▸ **Problem statement**: When you reach the line that contains "The height and" below, transcribe it and each line after it word for word to the end of the records, omitting pictures.

▸ **Data for analysis**:
++++++++++
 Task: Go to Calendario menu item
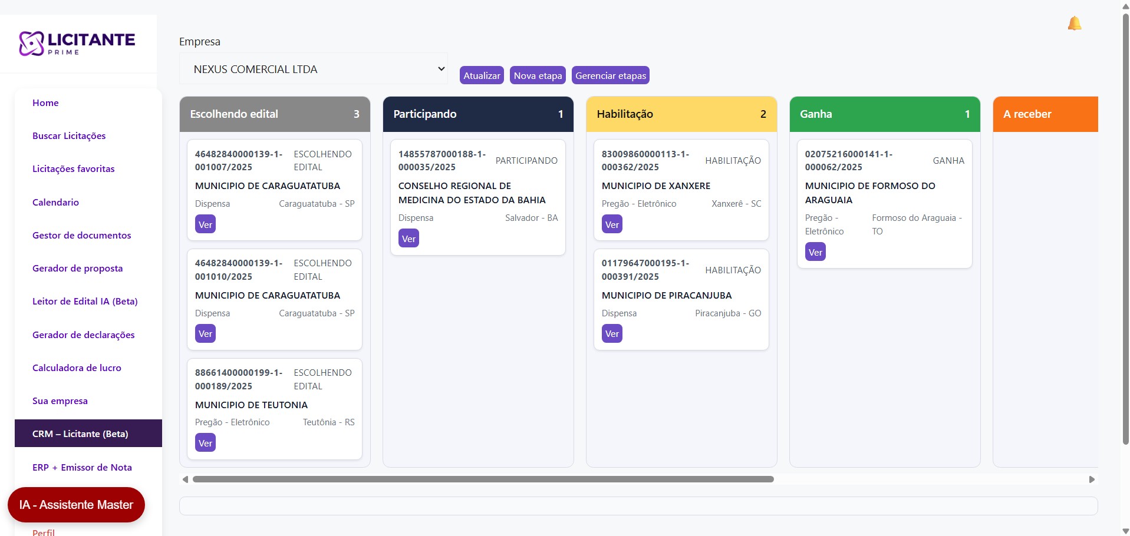55,202
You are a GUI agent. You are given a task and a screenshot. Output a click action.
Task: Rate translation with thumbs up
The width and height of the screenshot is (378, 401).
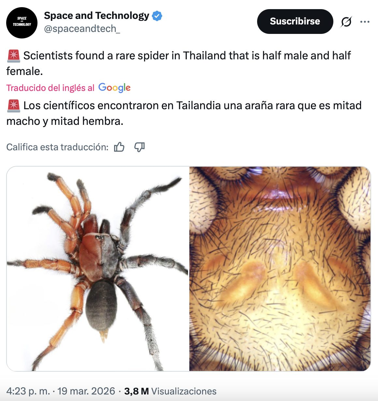[119, 147]
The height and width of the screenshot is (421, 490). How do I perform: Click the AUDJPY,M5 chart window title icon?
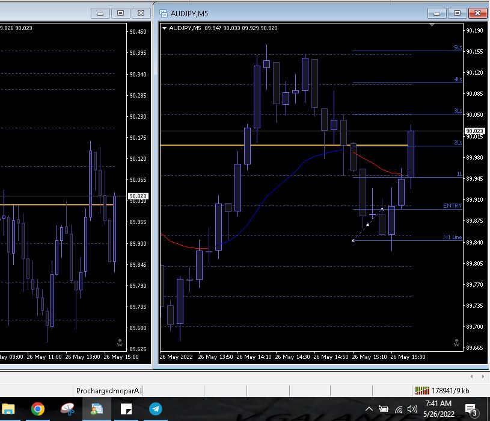pos(163,13)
++++++++++
▸ **Task answer**:
The height and width of the screenshot is (421, 490). How do I perform: Click the AUDJPY,M5 chart window title icon?
pos(163,13)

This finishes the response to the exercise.